Investigators should plan to collect personal data at the lowest level of identifiably necessary to achieve the study objectives. Even a dataset without direct identifiers may present a risk of indirectly identifying data subjects if the database contains extensive information about the individuals concerned and/or the condition under study is particularly rare.
Data Access and Storage
Study documentation must be kept in a secure locked location/filing cabinet. Computer files should be password protected and encrypted. Data should not be stored or downloaded onto an unsecure computer or unsecure flash drive. When potentially identifying information is entered into a computer or electronic device the database must be PHIA compliant.
The Bannatyne Campus Research Ethics Board and University of Manitoba Research Quality management may review records for Quality Assurance purposes.
Disposition of Study Data AND Data Availability
Researchers are encouraged to make their data available for further analysis or verification by their peers. When sharing participant data with peers, researchers must be mindful of their responsibility to safeguard participant privacy (see Articles 3.2, 5.1 and 5.5A) and may have to code or anonymize the data to do so.
DATAVERSE is a University of Manitoba data repository managed through the University of Manitoba libraries which may be able to store research data for these purposes.
Monitoring of Safety Data - TCPS2 Article 11.6
Researchers shall provide the REB with an acceptable plan for monitoring safety, efficacy/effectiveness (where feasible) and validity. This plan shall describe:
- how participant safety will be monitored and what actions will be taken in the event of a threat to participant safety;
- how intervention efficacy will be monitored (where feasible) and what actions will be taken if efficacy is found to be greater than expected;
- the criteria by which participants may be removed from a study for safety reasons;
- the study-wide stopping rules (if any) by which studies may be stopped or amended due to evidence of inferior safety, superior efficacy or futility; and
- the reporting procedure that will be followed to ensure any information relevant to participant welfare or consent is reported clearly and in a timely fashion to the REB.

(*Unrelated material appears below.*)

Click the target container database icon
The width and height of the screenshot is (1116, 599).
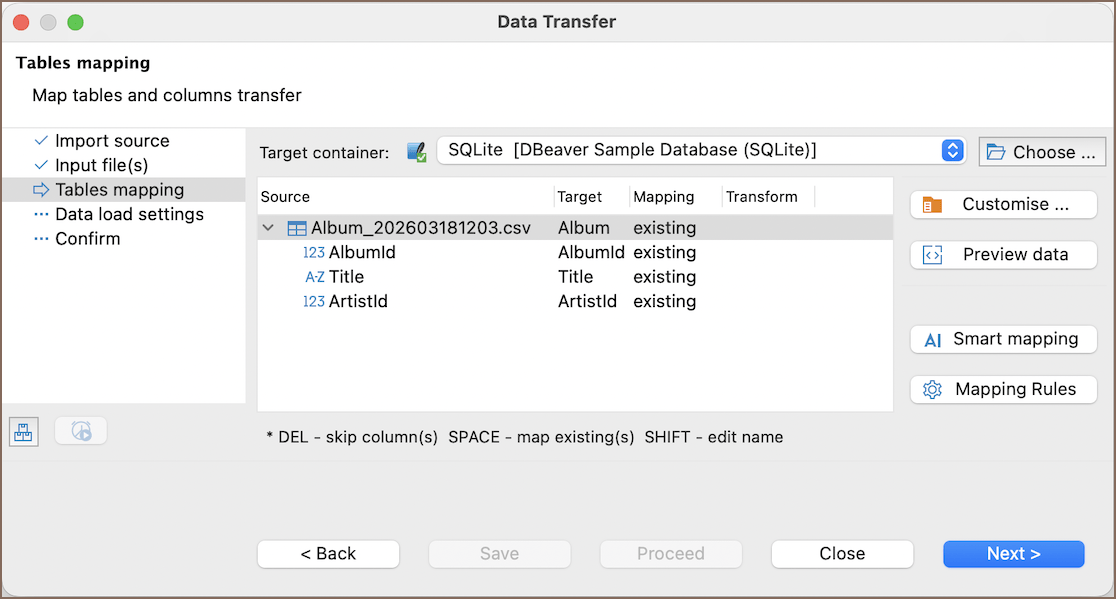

A data and safety monitoring plan may (but need not) include the establishment of an independent DSMB (Article 11.7).
Monitoring of Safety Data - TCPS2 Article 11.7
The researcher is responsible for providing the REB with an acceptable plan for monitoring the safety of participants, including a plan for the tabulating, analysis and reporting of safety data, and the sharing of other new information in a form that permits REBs to interpret and respond appropriately.
The following factors should be considered to determine whether a study, with or without stopping rules, should have an independent DSMB:
- the magnitude of foreseeable research-attributable harms to participants;
- whether the circumstances of the participants make them vulnerable in the context of research;
- the feasibility of interim data analysis;
- the complexity of the study and conflicts of interest.
Participant Feedback - TCPS2 Chapter 4
In general, researchers should ensure that participating individuals, groups and communities are informed of how to access the results of the research. Results of the research should be made available to them in a culturally appropriate and meaningful format, such as reports in plain language in addition to technical reports.
Conflict of interest
The REB needs to be satisfied that participants are informed of conflict of interest matters in the consent process. The REB does not require that the investigator identify holdings in managed mutual funds to be declared in the conflict of interest statement.